▸ **RECORD LIST**:
········

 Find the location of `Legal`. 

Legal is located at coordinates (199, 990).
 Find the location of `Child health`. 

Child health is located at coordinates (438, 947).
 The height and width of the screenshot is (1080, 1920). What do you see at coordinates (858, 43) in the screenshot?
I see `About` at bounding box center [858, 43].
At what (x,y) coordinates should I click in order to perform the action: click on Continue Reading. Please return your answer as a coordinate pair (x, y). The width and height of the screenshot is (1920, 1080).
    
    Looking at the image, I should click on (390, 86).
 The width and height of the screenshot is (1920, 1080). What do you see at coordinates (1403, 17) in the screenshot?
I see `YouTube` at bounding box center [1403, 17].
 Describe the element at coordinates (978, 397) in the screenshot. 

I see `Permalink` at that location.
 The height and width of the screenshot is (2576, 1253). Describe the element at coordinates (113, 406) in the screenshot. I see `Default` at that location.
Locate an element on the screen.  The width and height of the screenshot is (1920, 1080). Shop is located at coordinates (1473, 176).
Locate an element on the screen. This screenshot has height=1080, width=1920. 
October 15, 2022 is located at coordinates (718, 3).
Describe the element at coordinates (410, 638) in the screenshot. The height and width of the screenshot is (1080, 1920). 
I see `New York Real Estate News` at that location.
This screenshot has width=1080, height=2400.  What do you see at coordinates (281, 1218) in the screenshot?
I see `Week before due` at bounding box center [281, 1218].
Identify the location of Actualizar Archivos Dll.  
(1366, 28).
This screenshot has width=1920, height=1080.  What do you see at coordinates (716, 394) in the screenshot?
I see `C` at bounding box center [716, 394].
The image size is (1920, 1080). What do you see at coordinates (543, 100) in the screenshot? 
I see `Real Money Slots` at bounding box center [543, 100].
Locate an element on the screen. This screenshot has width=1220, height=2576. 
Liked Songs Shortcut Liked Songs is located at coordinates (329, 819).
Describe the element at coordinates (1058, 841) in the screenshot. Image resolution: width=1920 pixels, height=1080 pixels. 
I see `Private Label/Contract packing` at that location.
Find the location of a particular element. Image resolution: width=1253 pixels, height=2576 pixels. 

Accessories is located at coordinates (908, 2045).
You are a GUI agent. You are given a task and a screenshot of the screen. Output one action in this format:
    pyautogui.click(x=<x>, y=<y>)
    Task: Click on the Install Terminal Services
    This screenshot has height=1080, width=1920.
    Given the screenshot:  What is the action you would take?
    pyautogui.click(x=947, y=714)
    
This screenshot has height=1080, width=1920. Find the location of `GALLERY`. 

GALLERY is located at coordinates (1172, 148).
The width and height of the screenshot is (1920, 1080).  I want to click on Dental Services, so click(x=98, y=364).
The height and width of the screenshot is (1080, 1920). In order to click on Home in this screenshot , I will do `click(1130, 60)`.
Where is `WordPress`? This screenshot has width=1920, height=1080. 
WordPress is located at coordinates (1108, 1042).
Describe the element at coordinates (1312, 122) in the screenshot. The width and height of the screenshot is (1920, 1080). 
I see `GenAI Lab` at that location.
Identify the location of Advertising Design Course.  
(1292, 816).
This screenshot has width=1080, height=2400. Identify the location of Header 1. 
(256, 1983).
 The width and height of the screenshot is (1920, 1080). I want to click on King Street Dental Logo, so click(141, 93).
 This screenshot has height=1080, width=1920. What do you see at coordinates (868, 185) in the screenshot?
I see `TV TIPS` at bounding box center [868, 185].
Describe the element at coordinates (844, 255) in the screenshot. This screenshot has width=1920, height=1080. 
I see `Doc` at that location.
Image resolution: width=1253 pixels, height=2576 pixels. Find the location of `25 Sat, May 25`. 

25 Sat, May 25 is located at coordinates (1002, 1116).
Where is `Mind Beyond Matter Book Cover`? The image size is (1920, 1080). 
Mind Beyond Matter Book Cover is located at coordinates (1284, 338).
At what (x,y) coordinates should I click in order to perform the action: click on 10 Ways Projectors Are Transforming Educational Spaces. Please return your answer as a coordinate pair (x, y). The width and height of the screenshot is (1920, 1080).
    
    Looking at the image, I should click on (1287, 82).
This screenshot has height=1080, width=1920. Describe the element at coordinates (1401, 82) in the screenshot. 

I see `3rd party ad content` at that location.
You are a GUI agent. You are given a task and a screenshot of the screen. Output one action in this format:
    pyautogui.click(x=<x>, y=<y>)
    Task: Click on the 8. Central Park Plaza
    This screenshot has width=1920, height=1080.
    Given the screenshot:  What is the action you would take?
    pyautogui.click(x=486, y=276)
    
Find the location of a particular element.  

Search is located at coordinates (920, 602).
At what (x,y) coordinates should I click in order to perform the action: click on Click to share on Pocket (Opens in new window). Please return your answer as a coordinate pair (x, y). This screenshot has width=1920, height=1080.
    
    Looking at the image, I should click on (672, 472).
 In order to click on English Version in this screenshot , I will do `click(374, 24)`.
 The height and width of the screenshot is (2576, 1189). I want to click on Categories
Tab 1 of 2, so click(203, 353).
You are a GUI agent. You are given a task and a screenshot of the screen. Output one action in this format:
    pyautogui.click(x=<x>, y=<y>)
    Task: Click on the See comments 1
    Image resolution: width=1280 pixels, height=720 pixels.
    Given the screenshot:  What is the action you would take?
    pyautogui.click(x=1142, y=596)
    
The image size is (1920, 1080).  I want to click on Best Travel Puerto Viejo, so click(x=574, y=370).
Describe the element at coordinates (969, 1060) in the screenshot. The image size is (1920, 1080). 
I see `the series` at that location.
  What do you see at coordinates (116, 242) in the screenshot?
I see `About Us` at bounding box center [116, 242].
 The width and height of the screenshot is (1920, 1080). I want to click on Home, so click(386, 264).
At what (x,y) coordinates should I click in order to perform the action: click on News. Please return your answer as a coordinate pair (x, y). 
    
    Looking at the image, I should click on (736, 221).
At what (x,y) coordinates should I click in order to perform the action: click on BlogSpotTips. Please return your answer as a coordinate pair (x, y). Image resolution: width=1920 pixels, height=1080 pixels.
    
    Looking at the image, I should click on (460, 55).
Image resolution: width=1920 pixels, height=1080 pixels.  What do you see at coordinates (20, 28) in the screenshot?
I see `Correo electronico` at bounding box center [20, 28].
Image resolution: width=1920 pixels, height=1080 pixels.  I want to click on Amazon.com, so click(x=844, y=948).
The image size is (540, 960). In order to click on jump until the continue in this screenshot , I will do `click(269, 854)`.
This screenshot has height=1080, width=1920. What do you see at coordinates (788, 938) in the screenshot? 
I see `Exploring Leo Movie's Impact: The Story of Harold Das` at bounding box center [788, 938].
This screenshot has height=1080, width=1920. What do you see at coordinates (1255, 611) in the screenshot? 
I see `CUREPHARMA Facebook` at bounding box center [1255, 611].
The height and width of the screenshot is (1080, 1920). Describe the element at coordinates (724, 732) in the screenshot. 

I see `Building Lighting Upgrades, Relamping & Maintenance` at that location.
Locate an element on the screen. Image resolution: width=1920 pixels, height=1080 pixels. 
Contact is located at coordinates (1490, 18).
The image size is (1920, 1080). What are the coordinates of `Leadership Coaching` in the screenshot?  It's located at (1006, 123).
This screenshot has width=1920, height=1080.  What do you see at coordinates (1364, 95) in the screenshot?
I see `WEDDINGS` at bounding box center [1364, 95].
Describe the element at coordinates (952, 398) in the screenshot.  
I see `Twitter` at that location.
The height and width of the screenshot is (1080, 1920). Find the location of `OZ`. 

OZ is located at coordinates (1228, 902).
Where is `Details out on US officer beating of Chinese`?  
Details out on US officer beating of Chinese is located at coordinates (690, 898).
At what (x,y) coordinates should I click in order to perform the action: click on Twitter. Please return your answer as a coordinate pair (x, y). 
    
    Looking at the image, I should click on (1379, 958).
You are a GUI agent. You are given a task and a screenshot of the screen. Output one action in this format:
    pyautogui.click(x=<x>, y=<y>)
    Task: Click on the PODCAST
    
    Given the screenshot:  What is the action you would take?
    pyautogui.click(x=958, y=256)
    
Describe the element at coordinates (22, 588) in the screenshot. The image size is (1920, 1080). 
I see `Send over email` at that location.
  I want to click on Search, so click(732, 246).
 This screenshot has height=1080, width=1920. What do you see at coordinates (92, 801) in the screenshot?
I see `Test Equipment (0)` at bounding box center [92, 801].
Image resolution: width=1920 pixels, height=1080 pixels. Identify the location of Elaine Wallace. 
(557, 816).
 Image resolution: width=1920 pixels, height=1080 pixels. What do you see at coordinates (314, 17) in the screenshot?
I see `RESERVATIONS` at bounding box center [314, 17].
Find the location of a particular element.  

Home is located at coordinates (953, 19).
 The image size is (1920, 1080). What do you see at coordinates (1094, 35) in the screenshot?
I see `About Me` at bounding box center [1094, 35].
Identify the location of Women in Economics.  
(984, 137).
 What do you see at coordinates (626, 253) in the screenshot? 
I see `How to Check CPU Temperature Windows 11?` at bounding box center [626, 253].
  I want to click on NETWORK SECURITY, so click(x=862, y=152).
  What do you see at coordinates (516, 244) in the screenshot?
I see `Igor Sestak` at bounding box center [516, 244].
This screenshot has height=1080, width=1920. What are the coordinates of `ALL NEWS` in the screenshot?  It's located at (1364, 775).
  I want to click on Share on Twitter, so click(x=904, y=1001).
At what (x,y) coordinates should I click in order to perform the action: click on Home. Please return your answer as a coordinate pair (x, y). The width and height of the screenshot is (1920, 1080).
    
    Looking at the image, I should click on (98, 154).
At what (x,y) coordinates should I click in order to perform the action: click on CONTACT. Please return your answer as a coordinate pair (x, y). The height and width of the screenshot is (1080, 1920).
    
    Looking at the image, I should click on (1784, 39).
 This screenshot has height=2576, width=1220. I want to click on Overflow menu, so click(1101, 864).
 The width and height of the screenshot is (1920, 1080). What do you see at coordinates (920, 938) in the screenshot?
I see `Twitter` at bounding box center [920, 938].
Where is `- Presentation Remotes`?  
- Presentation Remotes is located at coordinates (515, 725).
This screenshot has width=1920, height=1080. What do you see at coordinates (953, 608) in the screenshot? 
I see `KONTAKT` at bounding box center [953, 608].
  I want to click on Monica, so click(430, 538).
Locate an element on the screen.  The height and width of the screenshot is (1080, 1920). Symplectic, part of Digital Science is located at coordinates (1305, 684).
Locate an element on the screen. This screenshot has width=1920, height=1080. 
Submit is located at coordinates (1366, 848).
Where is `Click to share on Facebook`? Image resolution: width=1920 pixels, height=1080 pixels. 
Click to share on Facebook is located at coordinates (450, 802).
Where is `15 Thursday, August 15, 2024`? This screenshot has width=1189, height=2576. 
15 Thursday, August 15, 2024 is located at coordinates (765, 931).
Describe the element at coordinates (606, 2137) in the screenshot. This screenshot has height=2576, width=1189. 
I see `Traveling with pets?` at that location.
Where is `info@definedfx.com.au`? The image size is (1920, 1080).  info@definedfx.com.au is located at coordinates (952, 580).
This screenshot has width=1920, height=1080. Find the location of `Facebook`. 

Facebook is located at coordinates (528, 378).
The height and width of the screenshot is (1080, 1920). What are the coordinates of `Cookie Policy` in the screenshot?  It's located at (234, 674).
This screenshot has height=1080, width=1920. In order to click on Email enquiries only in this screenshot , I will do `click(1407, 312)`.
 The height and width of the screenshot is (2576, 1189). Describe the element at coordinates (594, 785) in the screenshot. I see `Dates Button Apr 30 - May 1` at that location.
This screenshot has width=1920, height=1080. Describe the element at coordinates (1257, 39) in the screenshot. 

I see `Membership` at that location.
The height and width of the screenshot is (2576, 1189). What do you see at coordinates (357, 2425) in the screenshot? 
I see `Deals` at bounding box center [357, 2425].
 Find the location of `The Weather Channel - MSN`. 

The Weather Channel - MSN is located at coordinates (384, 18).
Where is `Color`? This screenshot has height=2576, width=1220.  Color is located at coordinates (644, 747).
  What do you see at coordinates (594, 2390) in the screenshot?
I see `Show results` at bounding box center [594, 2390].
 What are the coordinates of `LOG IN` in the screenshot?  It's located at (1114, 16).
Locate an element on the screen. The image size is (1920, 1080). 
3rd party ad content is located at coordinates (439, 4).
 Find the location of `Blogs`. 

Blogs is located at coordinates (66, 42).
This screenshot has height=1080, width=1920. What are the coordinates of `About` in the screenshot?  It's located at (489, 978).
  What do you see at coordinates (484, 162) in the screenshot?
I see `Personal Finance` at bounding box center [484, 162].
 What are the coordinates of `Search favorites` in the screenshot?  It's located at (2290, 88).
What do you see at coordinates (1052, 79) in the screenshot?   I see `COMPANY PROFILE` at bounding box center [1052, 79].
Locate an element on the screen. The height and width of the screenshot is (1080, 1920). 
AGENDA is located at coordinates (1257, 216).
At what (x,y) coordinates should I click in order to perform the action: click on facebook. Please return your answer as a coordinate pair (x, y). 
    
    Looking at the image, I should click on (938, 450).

········

▸ **GOAL**:
Copy out the rows from the line with "Find the location of a particular element. Image" to the line with "The height and width of the screenshot is (1080, 1920). In", both included, with every character kept as it stands.

▸ **RESULT OF THE EXERCISE**:
Find the location of a particular element. Image resolution: width=1253 pixels, height=2576 pixels. 

Accessories is located at coordinates (908, 2045).
You are a GUI agent. You are given a task and a screenshot of the screen. Output one action in this format:
    pyautogui.click(x=<x>, y=<y>)
    Task: Click on the Install Terminal Services
    This screenshot has height=1080, width=1920.
    Given the screenshot:  What is the action you would take?
    pyautogui.click(x=947, y=714)
    
This screenshot has height=1080, width=1920. Find the location of `GALLERY`. 

GALLERY is located at coordinates (1172, 148).
The width and height of the screenshot is (1920, 1080).  I want to click on Dental Services, so click(x=98, y=364).
The height and width of the screenshot is (1080, 1920). In order to click on Home in this screenshot , I will do `click(1130, 60)`.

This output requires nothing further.